En otro cartel se enumeraban las islas destruidas en el océano Pacífico, con patéticas fotografías de los indígenas de la isla Bikini y del atolón Eniwetok siendo evacuados de esos paraísos por los soldados estadounidenses para llevar a cabo sus pruebas nucleares.

Las evacuaciones se habían realizado a un enorme coste. Durante años los isleños de Bikini habían pedido a Estados Unidos y a las Naciones Unidas que les permitieran volver a su tierra, pero sólo después de que Estados Unidos corriera con los astronómicos gastos de eliminar la radiactividad residual de los arrecifes de coral, playas y selvas.

Recordando las fotografías colgadas de las paredes del doctor Gregory, así como las imágenes de los satélites y las previsiones meteorológicas de su laboratorio, Scully contempló la exposición con gran interés.

En 1971 habían declarado seguro el atolón de Bikini y permitido que regresaran los isleños, pero las pruebas de 1977 demostraron que el atolón seguía liberando peligrosos niveles de radiación y se vieron obligados a evacuarlos nuevamente. Cuando los habitantes del atolón Eniwetok —donde también tuvo lugar una prolongada serie de pruebas de bombas de hidrógeno— regresaron a sus hogares en 1976, se enteraron de que los vertederos de residuos nucleares de las islas seguirían contaminados durante miles de años. A principios de los ochenta se descubrió que los isleños que vivían incluso a 120 kilómetros de distancia del campo de pruebas, presentaban una propensión extraordinariamente elevada a los tumores tiroidales.

Meneando la cabeza, Scully se acercó a la peor parte, la pieza clave del museo: una galería de espeluznantes fotografías que exhibían los restos de las ciudades de Hiroshima y Nagasaki, y los cadáveres carbonizados por la bola de fuego que hacía medio siglo había incendiado los cielos japoneses. Algunos de estos cadáveres habían resultado incinerados de tal modo que no quedaba nada de ellos salvo las grasientas cenizas negras que salpicaban las paredes de los únicos edificios en pie. Peor aún que los cadáveres eran los supervivientes, llenos de ampollas y supurantes.

Al examinar las fotos, Scully advirtió una inquietante similitud entre aquellos cuerpos y el del doctor Gregory, aniquilado por radiación en su propio laboratorio.

—¿Sí, agente Scully? —dijo una voz seca.

Scully se volvió hacia Miriel Bremen, una mujer alta de cabello castaño y rizado, cortado de modo poco favorecedor. Tenía barbilla alargada y nariz afilada, y sus ojos grises parecían cansados. No era atractiva, pero su porte y voz revelaban inteligencia y sensatez.

—¿Qué hemos hecho ahora? —preguntó Miriel impaciente, sin dejarla hablar—. Empiezo a estar harta de todo este revuelo.
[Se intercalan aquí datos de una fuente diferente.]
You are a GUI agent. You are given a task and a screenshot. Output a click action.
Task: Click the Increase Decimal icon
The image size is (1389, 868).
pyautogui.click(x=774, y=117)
Hemos cumplimentado los formularios pertinentes, avisado con antelación y obtenido las autorizaciones correspondientes. ¿Qué demonios ha hecho ahora mi grupo para atraer la atención del FBI?
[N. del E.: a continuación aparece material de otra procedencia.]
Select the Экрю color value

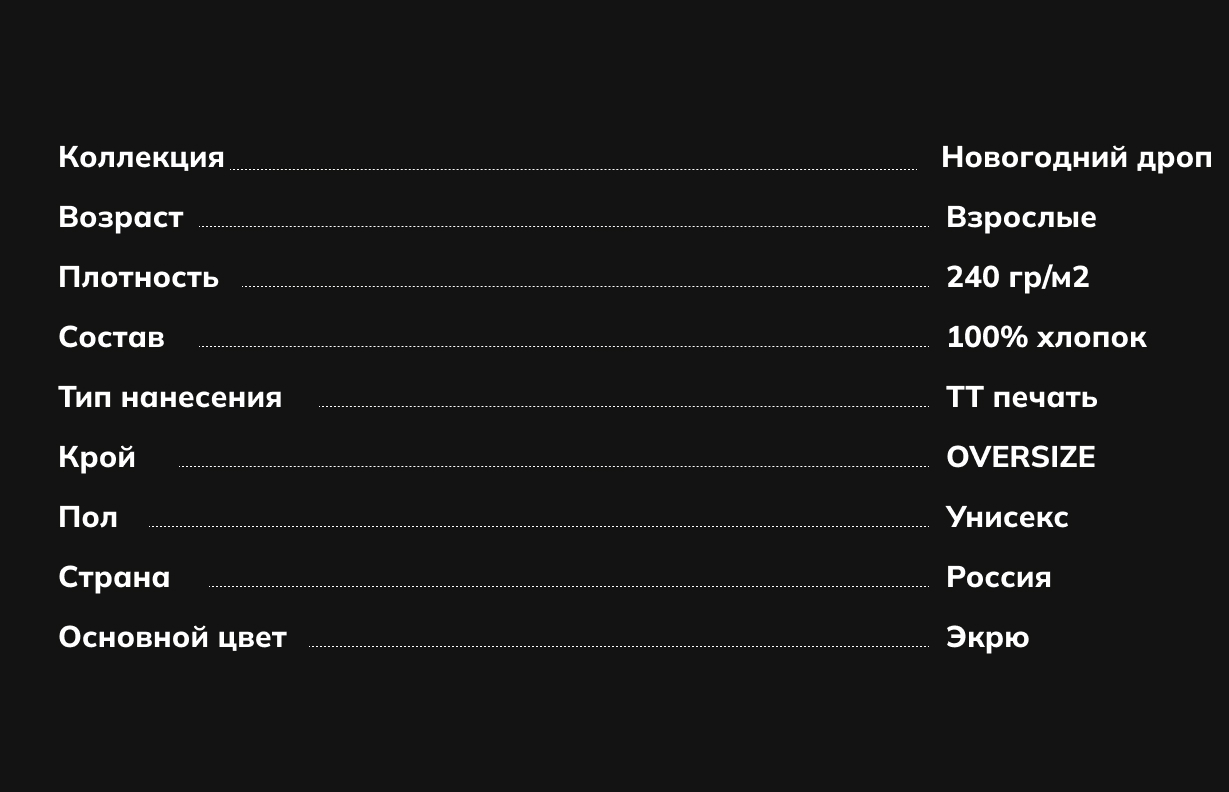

—No estoy investigando a su grupo, señora Bremen —repuso Scully—, sino la muerte del doctor Emil Gregory, ocurrida hace dos días en el Instituto de Investigaciones Nucleares Teller.

La fría máscara de Miriel Bremen se resquebrajó.

—Oh —exclamó—. Emil… Eso es otra cosa.

Hizo una pausa, apoyándose en la mesa de la recepcionista y respirando hondo. Becka Thorne intentó ayudarla antes de desaparecer furtivamente para atender la fotocopiadora. Miriel miró alrededor como si buscara consuelo en los pósters de las víctimas de Nagasaki y de los isleños de Bikini.

—Podemos hablar si quiere, agente Scully… pero aquí no.